Il pg ha inoltre aggiunto che «dati come questi non possono semplicemente 'sparire' o essere relegati in secondo piano nel ragionamento del giudice di appello che nella sua motivazione deve farsi carico, se vuole ribaltare le conclusioni dei giudice di primo grado, di spiegare come possa essere ritenuta adeguata ed attenta l'accoglienza al 'Pertini' del paziente Cucchi che nonostante il suo stato complessivo e nonostante avesse il catetere inserito dal medico dell'ospedale 'Fatebenefratelli' viene qualificato all'ingresso come un soggetto in buono stato sul quale non c'è nulla da rilevare neppure in ordine all'apparato urogenitale».
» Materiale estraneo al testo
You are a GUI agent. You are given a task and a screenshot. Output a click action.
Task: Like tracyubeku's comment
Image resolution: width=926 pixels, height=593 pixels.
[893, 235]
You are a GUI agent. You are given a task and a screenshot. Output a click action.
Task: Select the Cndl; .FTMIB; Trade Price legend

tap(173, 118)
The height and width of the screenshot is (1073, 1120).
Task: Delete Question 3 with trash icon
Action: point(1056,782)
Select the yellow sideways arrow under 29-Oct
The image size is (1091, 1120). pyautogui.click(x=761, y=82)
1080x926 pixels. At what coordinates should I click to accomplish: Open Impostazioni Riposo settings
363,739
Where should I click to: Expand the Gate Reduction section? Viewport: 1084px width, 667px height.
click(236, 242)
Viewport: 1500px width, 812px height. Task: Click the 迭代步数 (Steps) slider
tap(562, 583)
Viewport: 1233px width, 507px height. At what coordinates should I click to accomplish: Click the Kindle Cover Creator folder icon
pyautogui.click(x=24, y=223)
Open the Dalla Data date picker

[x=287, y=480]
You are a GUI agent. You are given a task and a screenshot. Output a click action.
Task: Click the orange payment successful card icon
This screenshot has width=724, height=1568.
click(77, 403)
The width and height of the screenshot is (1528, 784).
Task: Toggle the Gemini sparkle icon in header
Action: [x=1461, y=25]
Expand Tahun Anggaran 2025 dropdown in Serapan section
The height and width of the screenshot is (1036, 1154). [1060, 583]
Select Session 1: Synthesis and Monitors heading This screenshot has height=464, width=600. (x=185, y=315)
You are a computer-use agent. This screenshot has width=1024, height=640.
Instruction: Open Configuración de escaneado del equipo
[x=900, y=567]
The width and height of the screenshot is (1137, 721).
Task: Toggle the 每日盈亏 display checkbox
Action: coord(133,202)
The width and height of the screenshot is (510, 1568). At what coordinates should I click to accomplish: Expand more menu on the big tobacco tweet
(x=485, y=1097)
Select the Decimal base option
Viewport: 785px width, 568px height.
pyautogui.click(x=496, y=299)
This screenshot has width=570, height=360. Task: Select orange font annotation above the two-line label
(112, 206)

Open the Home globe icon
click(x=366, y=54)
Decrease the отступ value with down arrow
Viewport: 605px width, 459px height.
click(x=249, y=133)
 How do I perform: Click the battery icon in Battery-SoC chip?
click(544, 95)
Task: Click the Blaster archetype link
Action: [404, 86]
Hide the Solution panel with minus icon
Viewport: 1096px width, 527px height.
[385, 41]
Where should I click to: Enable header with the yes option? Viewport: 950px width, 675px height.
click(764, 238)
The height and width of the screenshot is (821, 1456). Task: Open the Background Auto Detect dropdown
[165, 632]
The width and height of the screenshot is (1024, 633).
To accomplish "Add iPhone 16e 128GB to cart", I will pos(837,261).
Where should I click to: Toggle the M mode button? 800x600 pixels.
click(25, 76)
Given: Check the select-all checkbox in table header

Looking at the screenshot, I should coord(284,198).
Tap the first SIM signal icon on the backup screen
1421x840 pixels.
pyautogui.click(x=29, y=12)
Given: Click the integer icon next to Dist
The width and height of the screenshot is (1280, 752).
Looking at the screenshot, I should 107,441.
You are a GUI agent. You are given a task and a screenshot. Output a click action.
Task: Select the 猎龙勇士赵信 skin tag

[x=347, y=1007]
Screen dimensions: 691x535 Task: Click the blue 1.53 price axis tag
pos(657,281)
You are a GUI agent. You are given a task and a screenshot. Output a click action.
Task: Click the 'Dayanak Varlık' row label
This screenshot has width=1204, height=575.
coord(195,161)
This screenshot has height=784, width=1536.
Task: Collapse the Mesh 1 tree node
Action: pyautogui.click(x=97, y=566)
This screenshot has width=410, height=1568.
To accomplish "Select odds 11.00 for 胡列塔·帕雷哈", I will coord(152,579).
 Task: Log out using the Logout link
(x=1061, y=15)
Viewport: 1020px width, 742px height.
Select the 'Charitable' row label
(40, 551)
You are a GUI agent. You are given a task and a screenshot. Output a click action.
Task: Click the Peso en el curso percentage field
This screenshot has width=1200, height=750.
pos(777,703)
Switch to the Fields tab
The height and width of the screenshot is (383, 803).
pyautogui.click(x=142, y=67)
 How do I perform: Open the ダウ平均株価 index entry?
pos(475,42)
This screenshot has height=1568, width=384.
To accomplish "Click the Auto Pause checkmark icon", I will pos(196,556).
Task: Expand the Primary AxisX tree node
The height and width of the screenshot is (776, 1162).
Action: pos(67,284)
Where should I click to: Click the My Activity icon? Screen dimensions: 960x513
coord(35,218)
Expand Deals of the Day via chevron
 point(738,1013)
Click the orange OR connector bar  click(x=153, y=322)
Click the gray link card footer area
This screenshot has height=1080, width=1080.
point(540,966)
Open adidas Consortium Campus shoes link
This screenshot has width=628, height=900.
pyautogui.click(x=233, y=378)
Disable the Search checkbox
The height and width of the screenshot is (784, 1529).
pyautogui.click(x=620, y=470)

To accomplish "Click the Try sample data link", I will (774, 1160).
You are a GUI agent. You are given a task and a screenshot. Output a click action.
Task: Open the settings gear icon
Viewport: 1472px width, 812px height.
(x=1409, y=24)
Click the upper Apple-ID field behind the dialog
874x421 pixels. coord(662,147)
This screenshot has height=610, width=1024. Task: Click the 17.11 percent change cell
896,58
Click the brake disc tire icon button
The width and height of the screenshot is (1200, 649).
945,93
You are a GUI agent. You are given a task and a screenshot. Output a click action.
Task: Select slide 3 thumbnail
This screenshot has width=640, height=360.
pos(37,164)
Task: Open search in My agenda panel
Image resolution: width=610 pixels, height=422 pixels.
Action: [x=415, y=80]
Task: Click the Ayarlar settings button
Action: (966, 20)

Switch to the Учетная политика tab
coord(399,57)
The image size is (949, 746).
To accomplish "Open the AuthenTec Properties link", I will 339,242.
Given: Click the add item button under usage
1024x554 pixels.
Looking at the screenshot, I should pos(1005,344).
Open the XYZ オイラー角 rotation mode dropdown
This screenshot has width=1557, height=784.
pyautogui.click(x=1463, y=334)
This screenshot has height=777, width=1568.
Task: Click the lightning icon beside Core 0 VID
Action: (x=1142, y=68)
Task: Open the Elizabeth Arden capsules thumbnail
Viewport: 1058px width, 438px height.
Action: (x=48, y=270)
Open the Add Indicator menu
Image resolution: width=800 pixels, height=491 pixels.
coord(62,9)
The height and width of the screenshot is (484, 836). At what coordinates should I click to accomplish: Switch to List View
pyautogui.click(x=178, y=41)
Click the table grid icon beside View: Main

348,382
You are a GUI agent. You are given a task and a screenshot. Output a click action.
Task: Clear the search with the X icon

Ad avviso del pg Rossi andava valutato «anche il comportamento tenuto dalla Caponnetti anche per valutare gli standard di assistenza forniti al Pertini». Ma per questa dottoressa Rossi non ha potuto chiedere un nuovo rinvio all'appello bis per mancanza sul punto di specificità del ricorso della Procura di Roma. Secondo Rossi dati di questo genere «non possono sparire quando si analizza la vicenda di un paziente morto dopo una settimana di ospedale».

LA DIFESA DELLA FAMIGLIA Prendendo la parola per l'arringa, al termine della requisitoria del sostituto pg Nello Rossi, l'avvocato Fabio Anselmo che rappresenta i famigliari di Stefano Cucchi ha annunciato la rinuncia al ricorso presentato contro l'assoluzione in appello di tre agenti della Polizia penitenziaria. «Registriamo le richieste del procuratore generale e prendiamo atto - ha spiegato il difensore dei Cucchi - dell'avvio di una indagine della Procura di Roma finalizzata all'individuazione dei responsabili di quello che la stessa procura non esita a definire 'un violentissimo pestaggio'».